_SET PROBLEM 1_:
Return the passage on the Ecolocated project word for word, in its entirety.
_SET PROBLEM 2_:
In the records, edit everything from the line containing "You are a GUI" down to the line containing "click(91, 721)" so that "screenshot" becomes "screen image" and nothing else changes. Output only those lines, and leave the pictures out.

***** SUPPLIED TEXT

Workshop participants have contributed with sound, video and stills, some of which you can listen to at Ecolocated Pool group page. For example, youth from DropZone at Barrow-in-Furness did an hour long rap with their own rhymes, and Tate Youth contributed interviews with friends and family of the changing maritime culture of Liverpool. Some fragments are also uploaded to the Ecolocated map based interface, which includes arrival ship blog to Belfast, and audio and water quality data sonifications around the Albert Dock. An experimental stage version of this interface can also be viewed on 3G mobile phones using your browser, and the URL http://marin.cc/ecolocated/mobile.

IMG_1292 You can read blog entries by the resident artists Tapio Mäkelä (FI), Nigel Helyer (AU) and Andreas Siagian (ID), who have collaborated on the project Ecolocated - Littoral Lives.

In Belfast, the Ecolocated team was joined by Michael Lake and Daniel Woo, with whom we authored a major 12-channel surround sound, locative installation, presented at Catalyst Arts gallery, as part of ISEA2009, The International Symposium on Electronic Art. In this work we worked with local marine scientists, historians, ex dock workers and other collaborators. We also measured water quality in the Belfast Lough, map of which was the interface for our project. The end result was a collage where users could navigate through several layers of audio, sonified and visualized data.

Also part of the exhibit here at FACT, The CDPDU (Common Data Processing and Display Unit, M.A.R.I.N. Alpha) by Marko Peljhan, Nejc Trost, and Matthew Biederman, draws satellite marine ecology data and environmental sensor data from a field unit in Santa Barbara, CA, as well as some data from a sister project’s (Arctic Perspective Initiative) expedition to Baffin Bay last month.

**********
***** RECORDED INFORMATION

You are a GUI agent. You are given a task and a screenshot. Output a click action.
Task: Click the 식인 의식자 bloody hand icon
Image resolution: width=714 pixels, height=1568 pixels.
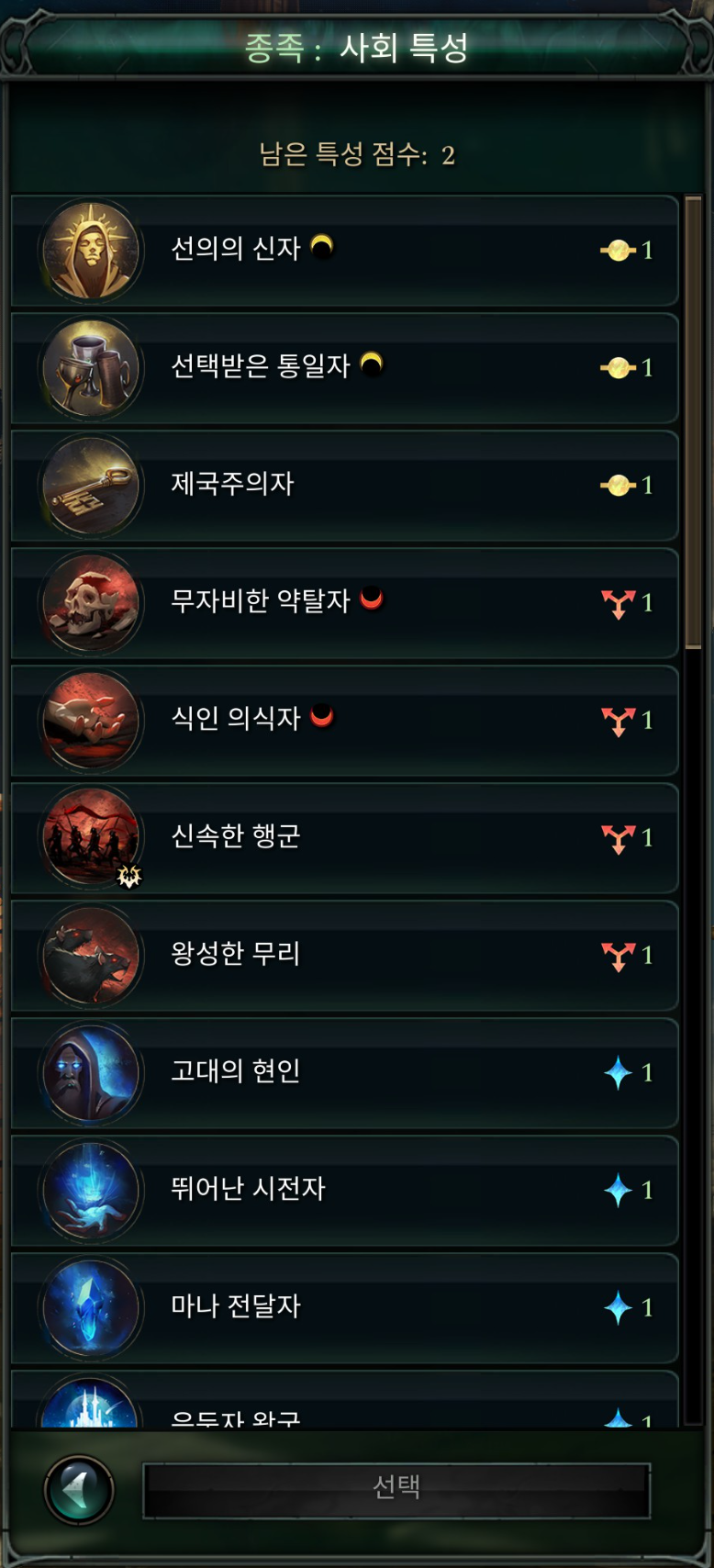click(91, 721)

**********
***** RECORDED INFORMATION

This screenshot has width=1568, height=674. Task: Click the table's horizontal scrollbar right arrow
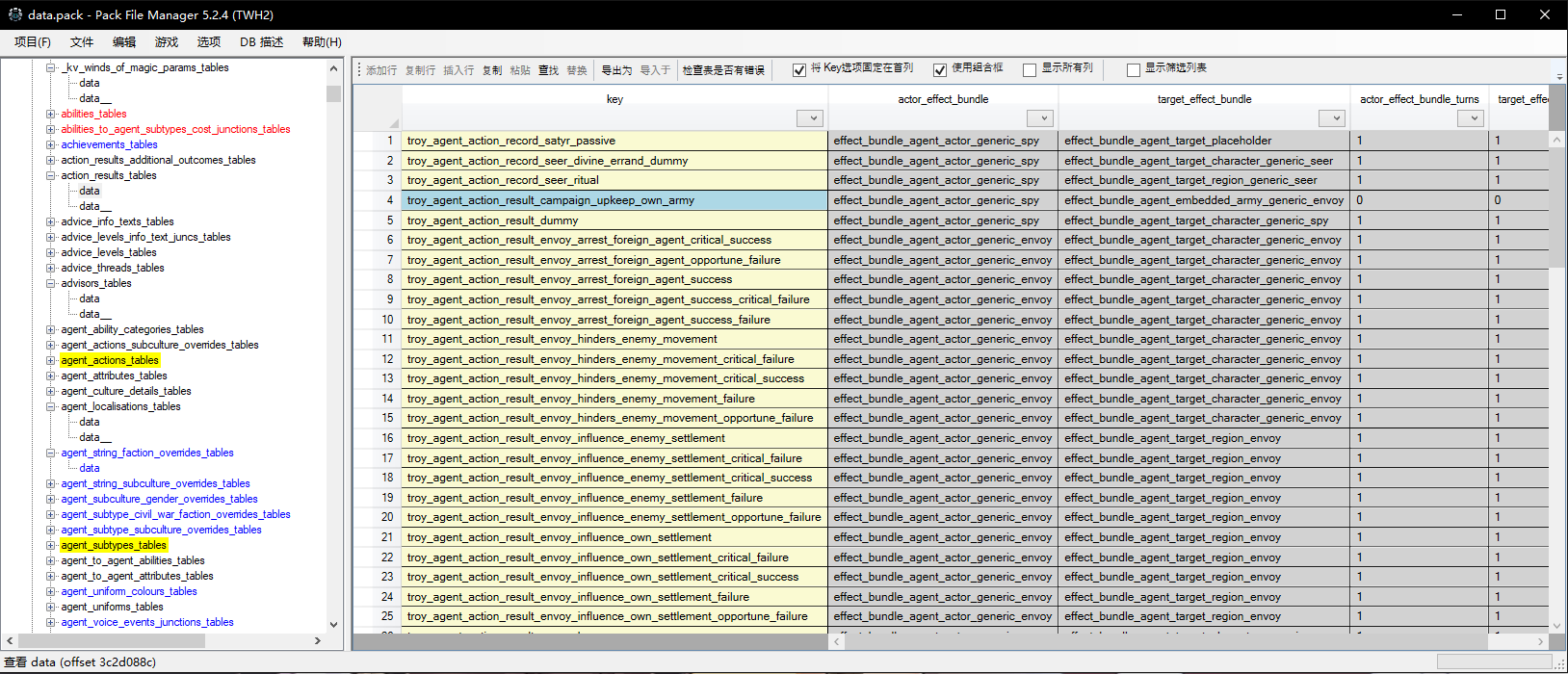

**********
***** RECORDED INFORMATION

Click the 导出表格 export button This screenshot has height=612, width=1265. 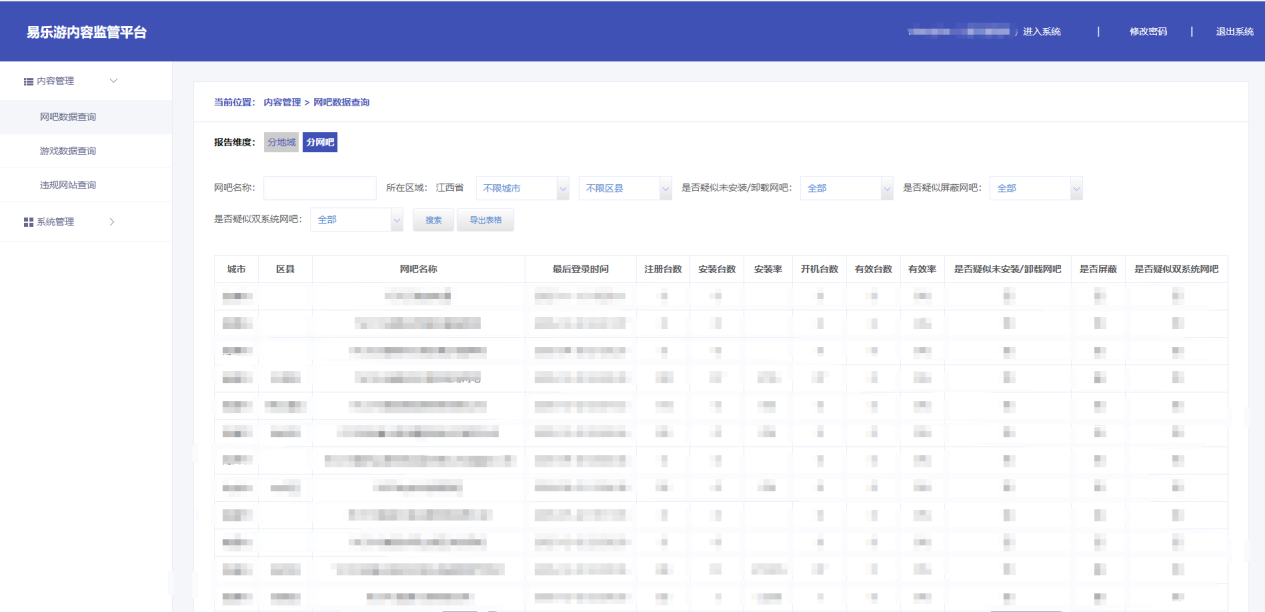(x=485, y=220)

**********

_OUTPUT 1_:
Workshop participants have contributed with sound, video and stills, some of which you can listen to at Ecolocated Pool group page. For example, youth from DropZone at Barrow-in-Furness did an hour long rap with their own rhymes, and Tate Youth contributed interviews with friends and family of the changing maritime culture of Liverpool. Some fragments are also uploaded to the Ecolocated map based interface, which includes arrival ship blog to Belfast, and audio and water quality data sonifications around the Albert Dock. An experimental stage version of this interface can also be viewed on 3G mobile phones using your browser, and the URL http://marin.cc/ecolocated/mobile.

IMG_1292 You can read blog entries by the resident artists Tapio Mäkelä (FI), Nigel Helyer (AU) and Andreas Siagian (ID), who have collaborated on the project Ecolocated - Littoral Lives.

In Belfast, the Ecolocated team was joined by Michael Lake and Daniel Woo, with whom we authored a major 12-channel surround sound, locative installation, presented at Catalyst Arts gallery, as part of ISEA2009, The International Symposium on Electronic Art. In this work we worked with local marine scientists, historians, ex dock workers and other collaborators. We also measured water quality in the Belfast Lough, map of which was the interface for our project. The end result was a collage where users could navigate through several layers of audio, sonified and visualized data.

Also part of the exhibit here at FACT, The CDPDU (Common Data Processing and Display Unit, M.A.R.I.N. Alpha) by Marko Peljhan, Nejc Trost, and Matthew Biederman, draws satellite marine ecology data and environmental sensor data from a field unit in Santa Barbara, CA, as well as some data from a sister project’s (Arctic Perspective Initiative) expedition to Baffin Bay last month.

_OUTPUT 2_:
You are a GUI agent. You are given a task and a screen image. Output a click action.
Task: Click the 식인 의식자 bloody hand icon
Image resolution: width=714 pixels, height=1568 pixels.
click(91, 721)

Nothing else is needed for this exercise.